The humidity levels in the Caribbean are very high, which means that both infrastructure and your belongings can suffer from this humidity, for example, it can be difficult to dry your clothes. It's best to keep things packed in plastic covers or boxes, and for your personal hygiene we recommend using baby powder ‘talcos’. And do not bring your nicest clothing, which in fact also wouldn’t be very useful at the project.
- Comfortable raingear and a small umbrella as in the rainforest, like the name suggests, it usually - and sometimes very unexpectedly - rains.
- Clothes that you don't mind breaking or getting dirty. We also recommend you to bring extra clothing to work, and if possible, clothes that dry fast and preferably neutral or dark colours, no bright colours.
- A pair of long trousers (especially male volunteers) to be able to work in the forest with the monkeys.
- Proper footwear such as boots. It is not recommended to have open footwear like flip flops, because much of the time there is mud or plants that could harm you.

**Problems to work on**
a – From the dash-marked lines of the rainforest packing advice, list every item it recommends bringing.
b – Print the section of the rainforest packing advice from "- Proper footwear" up to and including "could harm you.".
c – Carry on the rainforest packing advice from where it stops.

**Information provided**

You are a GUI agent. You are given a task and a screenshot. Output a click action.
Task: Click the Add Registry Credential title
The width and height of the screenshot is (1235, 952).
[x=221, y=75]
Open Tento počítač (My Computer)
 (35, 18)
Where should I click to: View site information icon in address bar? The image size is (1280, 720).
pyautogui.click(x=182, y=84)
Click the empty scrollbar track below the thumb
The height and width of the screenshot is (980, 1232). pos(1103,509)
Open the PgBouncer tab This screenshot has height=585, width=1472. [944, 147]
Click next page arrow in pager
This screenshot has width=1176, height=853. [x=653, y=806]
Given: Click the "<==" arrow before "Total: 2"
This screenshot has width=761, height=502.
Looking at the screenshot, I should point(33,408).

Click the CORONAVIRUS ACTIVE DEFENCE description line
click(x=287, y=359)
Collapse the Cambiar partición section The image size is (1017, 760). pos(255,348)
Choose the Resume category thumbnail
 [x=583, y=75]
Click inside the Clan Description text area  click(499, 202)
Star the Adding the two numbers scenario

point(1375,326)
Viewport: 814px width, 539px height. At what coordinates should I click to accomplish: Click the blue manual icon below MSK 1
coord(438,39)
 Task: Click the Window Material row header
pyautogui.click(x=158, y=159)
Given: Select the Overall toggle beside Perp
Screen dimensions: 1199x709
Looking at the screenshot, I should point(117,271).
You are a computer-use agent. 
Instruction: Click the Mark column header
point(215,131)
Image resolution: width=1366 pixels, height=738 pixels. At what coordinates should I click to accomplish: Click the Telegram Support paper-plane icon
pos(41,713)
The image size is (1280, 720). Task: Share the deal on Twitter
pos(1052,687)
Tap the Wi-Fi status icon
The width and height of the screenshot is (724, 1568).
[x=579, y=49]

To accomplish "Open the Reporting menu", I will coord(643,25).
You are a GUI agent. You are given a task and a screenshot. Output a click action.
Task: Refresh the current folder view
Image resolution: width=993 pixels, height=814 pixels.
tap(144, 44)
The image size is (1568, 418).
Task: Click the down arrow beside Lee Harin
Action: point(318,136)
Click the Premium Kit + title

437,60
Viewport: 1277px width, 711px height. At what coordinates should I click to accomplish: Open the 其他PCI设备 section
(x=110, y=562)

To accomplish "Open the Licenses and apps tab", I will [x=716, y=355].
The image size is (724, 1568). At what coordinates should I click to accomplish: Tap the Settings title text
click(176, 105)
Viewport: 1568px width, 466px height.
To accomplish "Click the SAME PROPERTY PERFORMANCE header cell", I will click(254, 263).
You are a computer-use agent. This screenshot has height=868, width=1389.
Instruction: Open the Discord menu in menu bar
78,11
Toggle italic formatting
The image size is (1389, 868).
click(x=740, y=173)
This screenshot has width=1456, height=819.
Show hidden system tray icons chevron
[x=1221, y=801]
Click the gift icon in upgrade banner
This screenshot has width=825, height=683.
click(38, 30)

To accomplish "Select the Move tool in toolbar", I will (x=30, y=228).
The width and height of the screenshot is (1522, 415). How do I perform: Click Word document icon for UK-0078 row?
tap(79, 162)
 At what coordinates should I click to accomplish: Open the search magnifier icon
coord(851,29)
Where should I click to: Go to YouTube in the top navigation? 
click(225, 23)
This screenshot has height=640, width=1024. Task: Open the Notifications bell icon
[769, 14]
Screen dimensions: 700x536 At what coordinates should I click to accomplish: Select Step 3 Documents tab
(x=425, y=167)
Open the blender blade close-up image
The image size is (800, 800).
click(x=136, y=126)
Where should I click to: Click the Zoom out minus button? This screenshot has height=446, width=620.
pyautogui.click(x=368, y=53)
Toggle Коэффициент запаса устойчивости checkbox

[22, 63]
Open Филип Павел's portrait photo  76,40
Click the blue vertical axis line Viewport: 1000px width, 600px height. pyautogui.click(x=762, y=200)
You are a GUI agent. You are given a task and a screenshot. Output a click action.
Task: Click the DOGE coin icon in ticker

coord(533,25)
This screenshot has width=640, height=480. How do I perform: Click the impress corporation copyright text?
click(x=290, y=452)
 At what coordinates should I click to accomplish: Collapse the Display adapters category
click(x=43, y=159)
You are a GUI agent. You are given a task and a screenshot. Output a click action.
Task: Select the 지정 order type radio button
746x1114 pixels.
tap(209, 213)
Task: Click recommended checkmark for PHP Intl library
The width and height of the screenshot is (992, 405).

**Results in order**
a –
- Comfortable raingear
- A small umbrella
- Clothes that you don't mind breaking or getting dirty
- Extra clothing to work
- A pair of long trousers
- Proper footwear such as boots

b –
- Proper footwear such as boots. It is not recommended to have open footwear like flip flops, because much of the time there is mud or plants that could harm you.

c –
- A flashlight/headlight as it gets dark around 18:00
- A padlock so that all your belongings are safe, wherever you are lodging during your travels
- Zip lock bags for keeping things dry
- Insect repellent since like in any other tropical area, there are mosquitoes. You can, of course, also buy mosquito repellent once you get here.
- Please bring a passport photo with you on your first day.
- Volunteers are required to work on public holidays. Please also note that public services like transportation may be affected on these days.
- Upon departing any airport in Costa Rica one has to pay a departure tax. This must be done in person and cannot be prearranged with a tour company or airline. The tax for international flights leaving Costa Rica is around USD $29 and for domestic flights, depending on the airport, it varies between USD $3 and USD $5. All prices are subject to change.
Volunteers need to be flexible and keep an open mind concerning their placements as situations can arise beyond our control which could require you to be placed at a different project than the one you have initially chosen. We will of course always do our utmost to fulfill your initial wishes but do remember that where you are going is quite different from where you are coming and as such one should be prepared for things not always going according to plan.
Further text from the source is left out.